• _TRY IT_
For the entries below, return the line holding "Image resolution: width=1020" together with all lines after it, unchanged, and leave every picture out.

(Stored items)

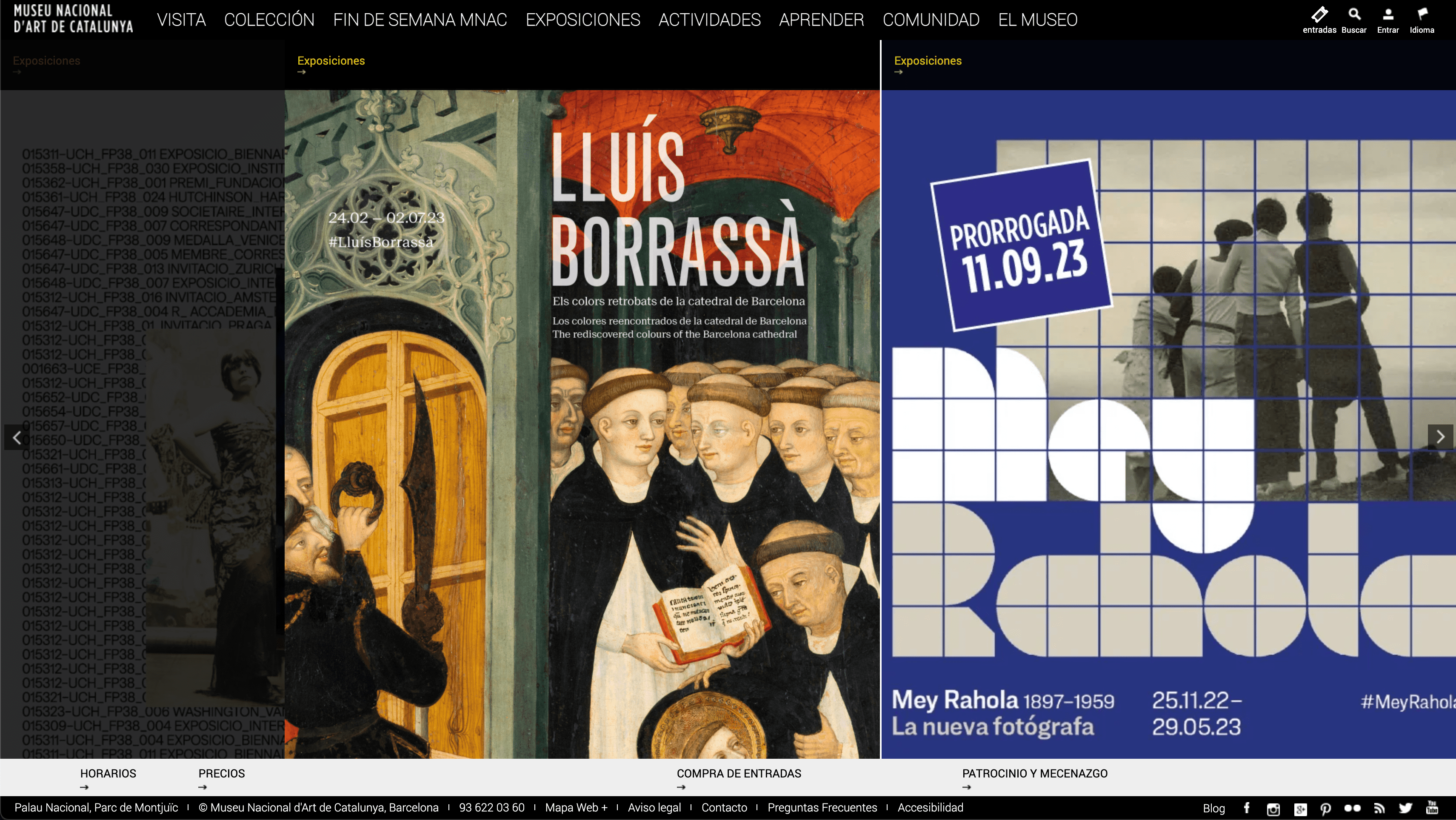Open the Flickr icon
1456x820 pixels.
click(1353, 808)
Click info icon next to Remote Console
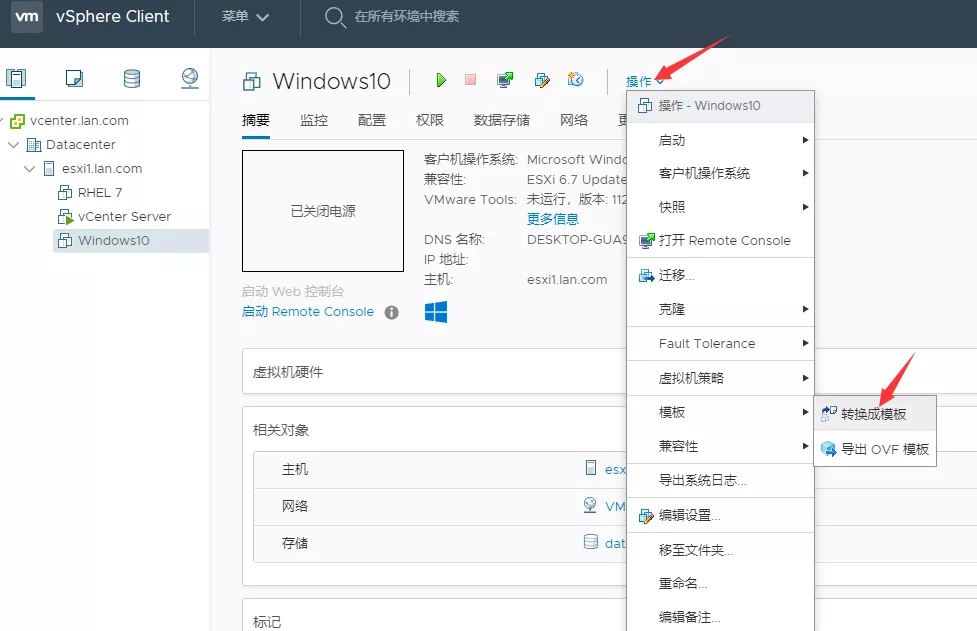This screenshot has width=977, height=631. click(x=392, y=312)
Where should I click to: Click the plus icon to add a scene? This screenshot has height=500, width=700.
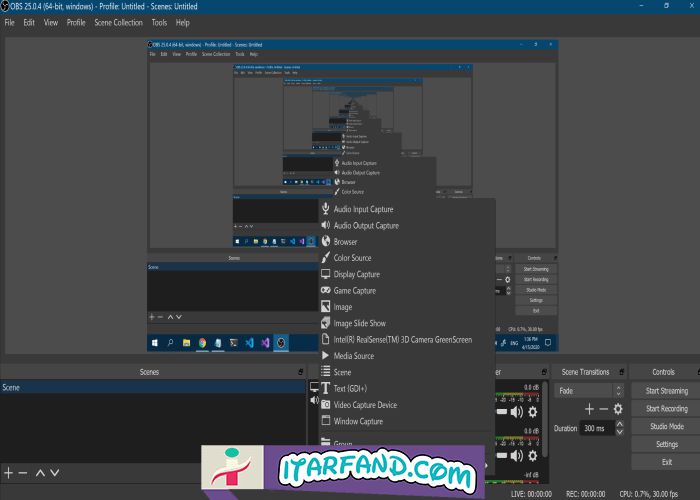pos(8,472)
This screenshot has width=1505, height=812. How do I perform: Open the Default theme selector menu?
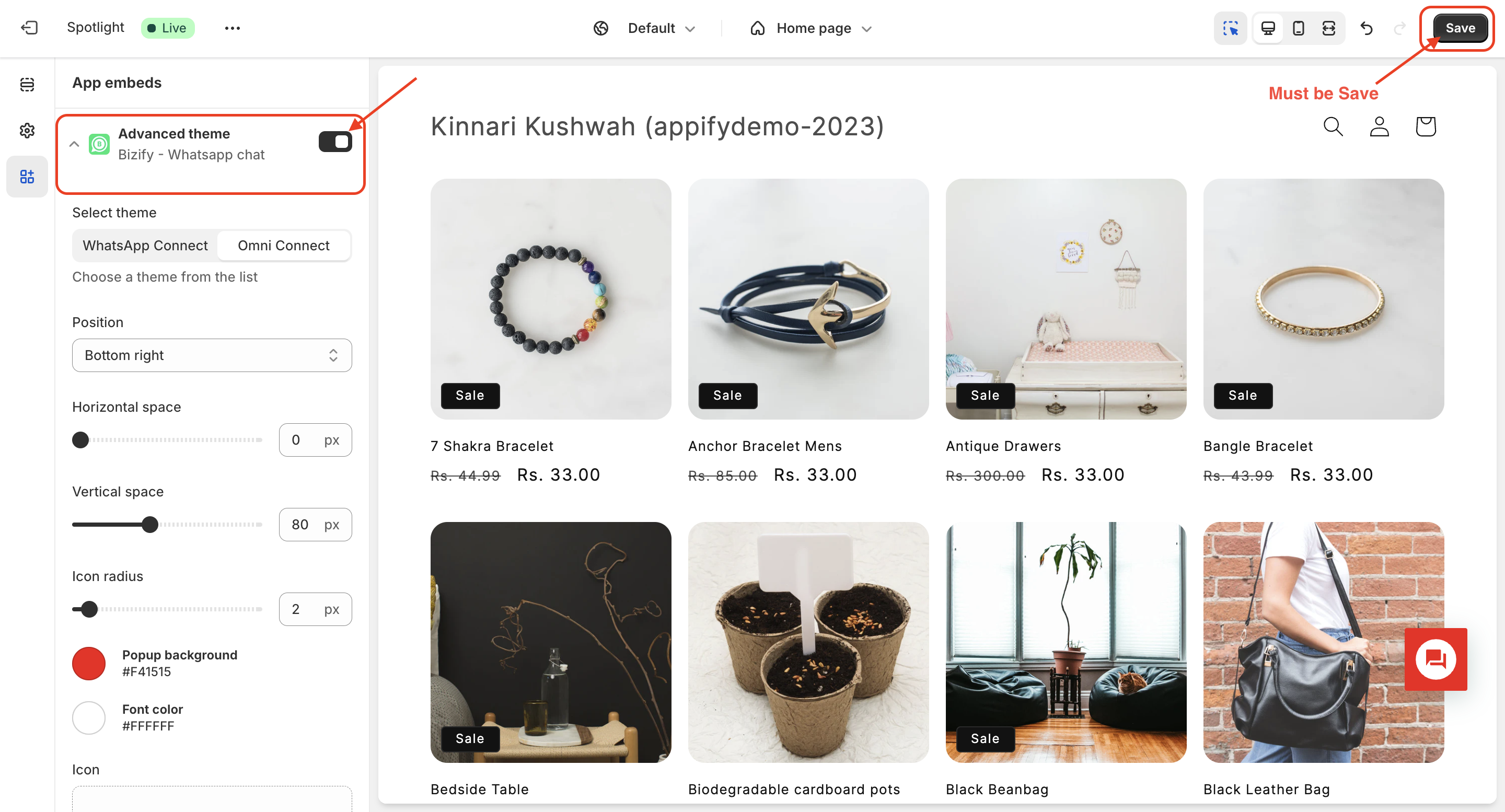click(644, 28)
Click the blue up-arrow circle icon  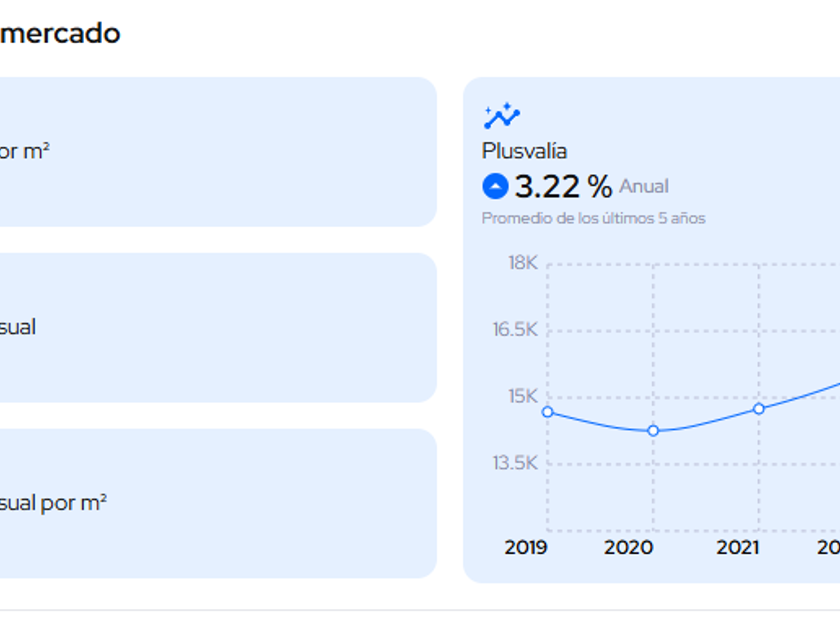coord(495,186)
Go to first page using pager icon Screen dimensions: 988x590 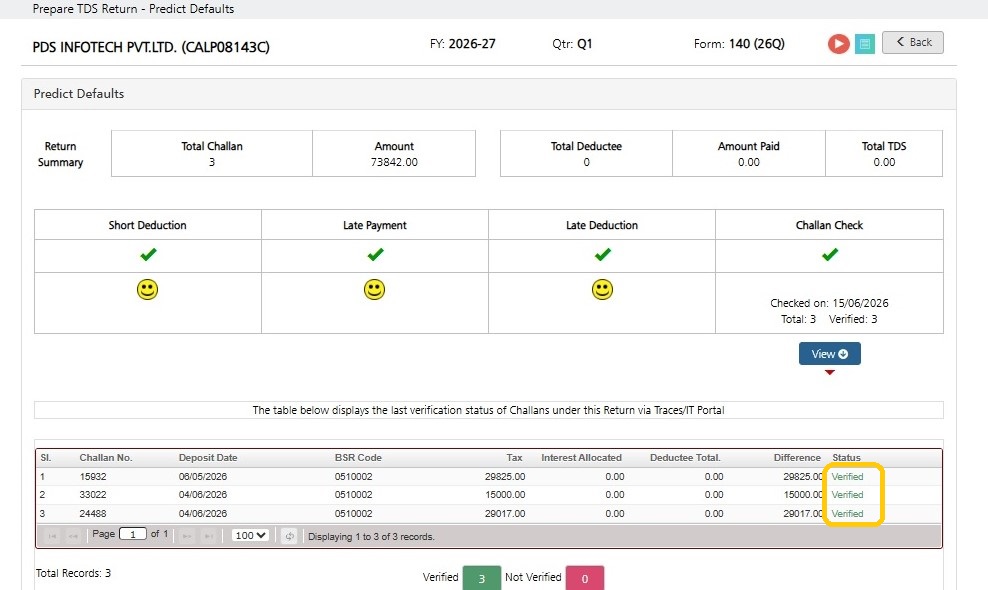(52, 536)
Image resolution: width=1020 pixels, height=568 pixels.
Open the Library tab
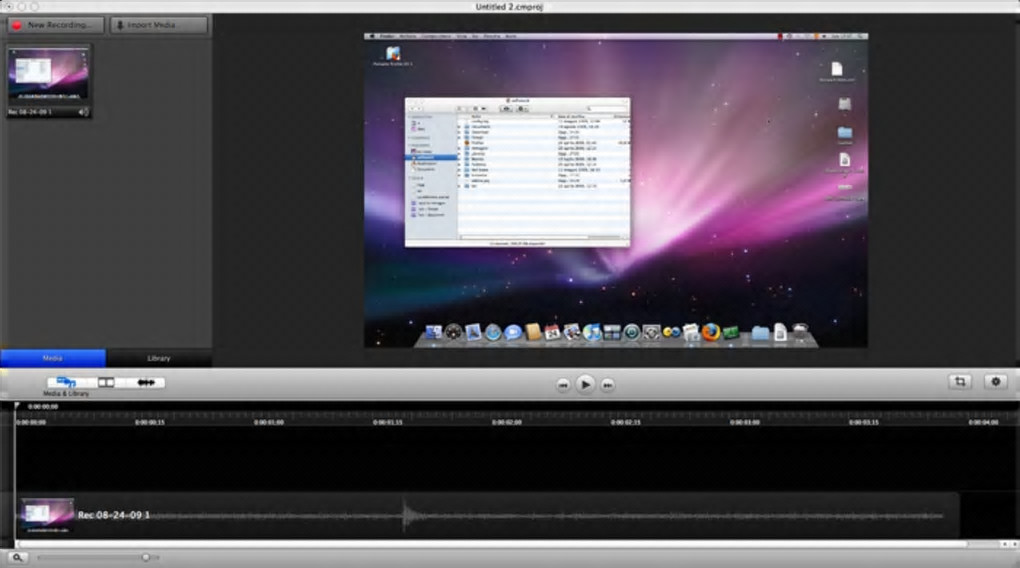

• _REPLY TO THE EXERCISE_
Image resolution: width=1020 pixels, height=568 pixels.
Open the Library tab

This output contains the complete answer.